:: Document section

Arena in Loveland, Colorado, United States

The Blue Arena (formerly Budweiser Events Center) is a multi-purpose arena in Loveland, Colorado, 55 mi northeast of Denver. It has 24 luxury suites, 777 club seats and 6,800 general admission seats. The arena is located on The Ranch Events Complex (formerly the Larimer County Fairgrounds and Events Complex) and is owned by Larimer County, Colorado. The facility and ticket sales are managed by OVG360 (a division of Oak View Group). It is home to the AHL Colorado Eagles ice hockey team and is the former home of the Colorado Lightning indoor soccer team, the Colorado Chill women's basketball team, and the Denver Dream women's football team.

It was also home to the Colorado Ice/Crush indoor football team from 2007 until 2017 and served as home of the Colorado Spartans starting in 2024. As of 2025, the Spartans now play their home games at the Denver Coliseum in Denver, Colorado.

==History==
Construction was completed and doors opened for the first event on September 20, 2003, with a sold-out exhibition hockey game between the Colorado Avalanche and the Florida Panthers.

The Colorado Eagles established a new record for minor league professional hockey with their 145th consecutive regular-season sellout, set on January 12, 2008, in a victory vs. rival Rocky Mountain Rage. Including playoff games, the Eagles had sold out 181 consecutive games total – every single game during their first 4½ years of operation.

::::
:: Given data

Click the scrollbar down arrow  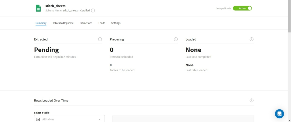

::::

● **Directions**
a – According to the text about the Blue Arena, what event opened the building on September 20, 2003?
b – Pick up the text about the Blue Arena after its last sentence and keep writing.

● **Answers**
a – A sold-out exhibition hockey game between the Colorado Avalanche and the Florida Panthers.

b –
Blue Arena was previously named the Budweiser Events Center, but changed after Budweiser's contract expired in October, 2023 after which Blue Federal Credit Union was awarded the contract.

==Notable events==
The Colorado Eagles hosted the 2009 Central Hockey League All-Star Game and the 2013 ECHL All-Star Game at the Blue Arena.

The Events Center has played host to: musicians Widespread Panic, David Bowie, Rod Stewart, Yes, and ZZ Top; comedians Bill Cosby, Ron White, Carlos Mencia, Gabriel Iglesias & Larry the Cable Guy; as well as Cirque Du Soleil, Ringling Bros. Barnum & Bailey Circus, Disney on Ice, The Wiggles, Sesame Street Live, and The Harlem Globetrotters.

The Events Center will serve as a host for the 2026 NCAA Hockey Frozen Four Regional round and previously hosted the 2022 Frozen Four Regional.